[Baypiggies] Baypiggies Meeting Tonight @LinkedIn - "Good enough" is good enough! by Alex Martelli

John Wegis jwegis at gmail.com
Thu Oct 24 21:29:48 CEST 2013

Hello Everyone,

Tonight's presentation will be "Good enough" is good enough! by Alex

The meeting will begin at 7:30PM and the presentation will commence at
7:40PM after the usual announcements. See: www.baypiggies.net for more

*LinkedIn Corporation
2061 Stierlin Ct (aka Bldg 6)
Room - Neon Carrot
Mountain View, CA 94043*
Our culture's default assumption is that everybody should always be
striving for perfection -- settling for anything less is seen as a
regrettable compromise. This is wrong in most software development
situations: focus instead on keeping the software simple, just "good
enough", launch it early, and iteratively improve, enhance, and re-factor
it. This is how software success is achieved!

In a 1989 keynote speech at a Lisp conference, Richard Gabriel had a "light
relief" section where he caricatured a SW development approach he called
"worse is better" (AKA "New Jersey approach") and contrasted it with what
he called "the right thing" (AKA "MIT/Stanford approach")... and despite
the caricatural aspects reluctantly concluded that NJ was the most viable
approach, identifying several of the actual reasons (speed of development,
less monolithic designs, systems more easily adaptable to a variety of uses
[including changes in the underlying requirements], ease of gradual
incremental improvement over time, ...).
The debate hasn't died down since (Gabriel himself contributing richly to
both sides (!), sometimes under the pseudonym "Nickieben Bourbaki").
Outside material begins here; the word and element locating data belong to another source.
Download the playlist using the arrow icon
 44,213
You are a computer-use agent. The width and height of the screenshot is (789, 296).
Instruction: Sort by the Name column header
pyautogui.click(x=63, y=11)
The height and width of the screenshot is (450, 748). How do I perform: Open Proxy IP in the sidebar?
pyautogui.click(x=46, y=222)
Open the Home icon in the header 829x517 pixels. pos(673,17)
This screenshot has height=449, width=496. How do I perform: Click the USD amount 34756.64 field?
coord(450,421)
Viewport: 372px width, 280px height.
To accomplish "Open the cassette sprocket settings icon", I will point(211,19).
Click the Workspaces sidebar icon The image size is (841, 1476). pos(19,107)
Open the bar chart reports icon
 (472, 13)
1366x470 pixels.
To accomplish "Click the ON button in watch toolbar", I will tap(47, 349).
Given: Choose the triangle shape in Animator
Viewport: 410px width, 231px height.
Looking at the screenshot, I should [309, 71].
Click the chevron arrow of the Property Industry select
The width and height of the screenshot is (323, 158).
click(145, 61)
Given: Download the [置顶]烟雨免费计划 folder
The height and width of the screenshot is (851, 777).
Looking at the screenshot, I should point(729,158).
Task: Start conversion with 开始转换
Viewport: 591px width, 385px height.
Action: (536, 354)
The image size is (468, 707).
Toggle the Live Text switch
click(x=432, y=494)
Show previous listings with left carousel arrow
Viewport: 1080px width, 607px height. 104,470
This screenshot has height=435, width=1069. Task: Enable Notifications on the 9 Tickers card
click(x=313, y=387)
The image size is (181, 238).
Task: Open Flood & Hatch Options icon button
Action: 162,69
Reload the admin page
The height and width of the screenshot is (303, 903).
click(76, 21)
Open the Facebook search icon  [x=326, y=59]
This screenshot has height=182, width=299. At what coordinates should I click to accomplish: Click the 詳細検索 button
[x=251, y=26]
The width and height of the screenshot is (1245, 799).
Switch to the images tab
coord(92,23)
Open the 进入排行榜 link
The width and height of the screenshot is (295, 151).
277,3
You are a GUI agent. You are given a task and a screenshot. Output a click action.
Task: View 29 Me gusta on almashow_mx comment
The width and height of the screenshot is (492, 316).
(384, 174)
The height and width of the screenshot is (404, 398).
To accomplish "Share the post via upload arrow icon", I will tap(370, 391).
My
favorite Gabriel quote is "The right-thing philosophy is based on letting
the experts do their expert thing all the way to the end before users get
their hands on it [snip] Worse-is-better takes advantage of the natural
advantages of incremental development. Incremental improvement satisfies
some human needs".

However, while the debate is still raging, reality has steadily been
shifting away from "the right thing" (inherently "Cathedral"-centralized,
with "Big Design Up Front" a must, conceived with academia and large firms
in mind, and quite unsuited to always-shifting real-world requirements) and
towards "the NJ approach" (suited to "Bazaar"-like structures, agile and
iterative enhancement, dynamic start-ups and independent developers, in a
world of always-shifting specs).

In this talk, I come down strongly on the side of "the NJ approach",
illustrating it and defending it on both philosophical and pragmatical

I draw technical examples from several areas where the systems that won the
"mind-share battles" did so by focusing on pragmatic simplicity ("good
enough") to the expense of theoretical refinement and completeness (the
quest for elusive perfection), leading to large ecosystems of developers
bent on incremental improvement -- the TCP/IP approach to networking
contrasted with ISO/OSI, the HTTP/HTML approach to hypertext contrasted
with Xanadu, early Unix's simplistic (but OK) approach to interrupted
system calls versus Multic's and ITS's perfectionism.

Within Python, I show how metaclasses' quest for completeness yielded
excessive complexity (and 80% of their intended uses can now be obtained
via class decorators for 20% of the complexity), and how well incremental
improvement worked instead in areas such as sorting, generators, and
"guaranteed"-finalization semantics.

The talk is not about lowering expectations: our dreams must stay big,
bigger than we can achieve. It's about the best practical track towards
making such dreams reality -- think grandiose, act humble. "Rightly traced
and well ordered: what of that? // Speak as they please, what does the
mountain care? // Ah, but a man's reach should exceed his grasp // Or
what's a heaven for? All's silver-grey // Placid and perfect with my art:
the worse!"

This talk is probably not perfect, but I do think it's good enough.

Author of "Python in a Nutshell", co-author of "Python Cookbook", frequent
speaker at Python conferences, once-prolific contributor to StackOverflow,
and recipient of the 2006 Frank Willison Memorial Award for contributions
to Python, Alex currently works as Senior Staff Engineer at Google.